**Records supplied**
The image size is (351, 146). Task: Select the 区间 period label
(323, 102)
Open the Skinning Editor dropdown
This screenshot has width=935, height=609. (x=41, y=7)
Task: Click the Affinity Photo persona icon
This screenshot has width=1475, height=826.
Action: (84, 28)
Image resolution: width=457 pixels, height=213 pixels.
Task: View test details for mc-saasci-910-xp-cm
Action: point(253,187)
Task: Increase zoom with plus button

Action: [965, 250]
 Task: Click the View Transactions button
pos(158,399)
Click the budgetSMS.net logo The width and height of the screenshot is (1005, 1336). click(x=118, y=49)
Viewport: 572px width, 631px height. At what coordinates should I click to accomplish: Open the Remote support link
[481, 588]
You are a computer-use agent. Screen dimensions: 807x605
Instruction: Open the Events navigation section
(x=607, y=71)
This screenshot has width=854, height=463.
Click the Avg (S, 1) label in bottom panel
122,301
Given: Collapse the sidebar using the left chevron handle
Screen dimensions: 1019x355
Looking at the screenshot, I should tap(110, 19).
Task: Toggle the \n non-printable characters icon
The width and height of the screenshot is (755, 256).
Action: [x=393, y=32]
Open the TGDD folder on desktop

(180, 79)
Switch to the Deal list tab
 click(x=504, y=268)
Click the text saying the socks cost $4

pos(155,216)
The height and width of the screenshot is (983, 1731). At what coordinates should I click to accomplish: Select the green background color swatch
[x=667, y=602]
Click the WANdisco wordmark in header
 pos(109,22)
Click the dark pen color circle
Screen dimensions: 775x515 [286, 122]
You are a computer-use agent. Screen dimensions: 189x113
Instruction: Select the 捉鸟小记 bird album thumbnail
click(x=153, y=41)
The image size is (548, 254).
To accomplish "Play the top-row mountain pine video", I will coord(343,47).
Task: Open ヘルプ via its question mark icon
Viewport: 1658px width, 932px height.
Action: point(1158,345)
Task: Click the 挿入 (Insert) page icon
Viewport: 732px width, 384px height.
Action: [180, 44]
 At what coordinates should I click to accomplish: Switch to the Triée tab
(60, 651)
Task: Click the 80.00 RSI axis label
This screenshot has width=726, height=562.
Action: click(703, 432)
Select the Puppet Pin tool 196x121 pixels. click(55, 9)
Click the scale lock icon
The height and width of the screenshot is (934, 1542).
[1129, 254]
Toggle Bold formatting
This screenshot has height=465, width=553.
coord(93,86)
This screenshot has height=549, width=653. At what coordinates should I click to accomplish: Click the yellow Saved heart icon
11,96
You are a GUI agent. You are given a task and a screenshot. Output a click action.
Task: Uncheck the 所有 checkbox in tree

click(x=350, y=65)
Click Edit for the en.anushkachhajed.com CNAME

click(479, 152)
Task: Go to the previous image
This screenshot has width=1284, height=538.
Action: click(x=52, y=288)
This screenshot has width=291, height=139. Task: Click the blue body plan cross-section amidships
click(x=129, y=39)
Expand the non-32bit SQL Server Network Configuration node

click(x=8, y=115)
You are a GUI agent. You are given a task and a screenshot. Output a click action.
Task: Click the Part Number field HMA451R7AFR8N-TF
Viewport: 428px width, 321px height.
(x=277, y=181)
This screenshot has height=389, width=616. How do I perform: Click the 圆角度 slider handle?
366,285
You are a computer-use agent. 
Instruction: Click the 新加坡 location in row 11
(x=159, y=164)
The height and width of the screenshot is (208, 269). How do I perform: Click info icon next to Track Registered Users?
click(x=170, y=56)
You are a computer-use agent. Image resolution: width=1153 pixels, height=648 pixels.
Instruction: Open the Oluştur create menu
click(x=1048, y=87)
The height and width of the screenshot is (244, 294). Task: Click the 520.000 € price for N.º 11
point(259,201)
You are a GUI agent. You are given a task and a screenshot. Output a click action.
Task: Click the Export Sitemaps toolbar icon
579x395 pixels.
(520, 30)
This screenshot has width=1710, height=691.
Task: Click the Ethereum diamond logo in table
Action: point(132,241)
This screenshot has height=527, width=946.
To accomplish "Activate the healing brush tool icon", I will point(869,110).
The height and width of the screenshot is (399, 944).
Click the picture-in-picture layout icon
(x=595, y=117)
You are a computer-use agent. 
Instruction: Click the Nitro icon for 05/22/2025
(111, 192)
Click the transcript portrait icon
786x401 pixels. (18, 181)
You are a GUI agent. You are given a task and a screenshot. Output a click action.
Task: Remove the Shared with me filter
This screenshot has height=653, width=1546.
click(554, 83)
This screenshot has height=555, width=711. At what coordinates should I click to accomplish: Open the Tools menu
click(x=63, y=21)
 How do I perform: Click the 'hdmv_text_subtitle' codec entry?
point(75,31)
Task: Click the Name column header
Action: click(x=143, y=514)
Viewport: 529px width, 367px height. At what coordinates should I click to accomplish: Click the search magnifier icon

**What is needed**
Beginning with the first line of the listing above, please write out every line exactly until you reach the line that contains "Task: Click the Affinity Photo persona icon", and include that one too.

**Written solution**
The image size is (351, 146). Task: Select the 区间 period label
(323, 102)
Open the Skinning Editor dropdown
This screenshot has width=935, height=609. (x=41, y=7)
Task: Click the Affinity Photo persona icon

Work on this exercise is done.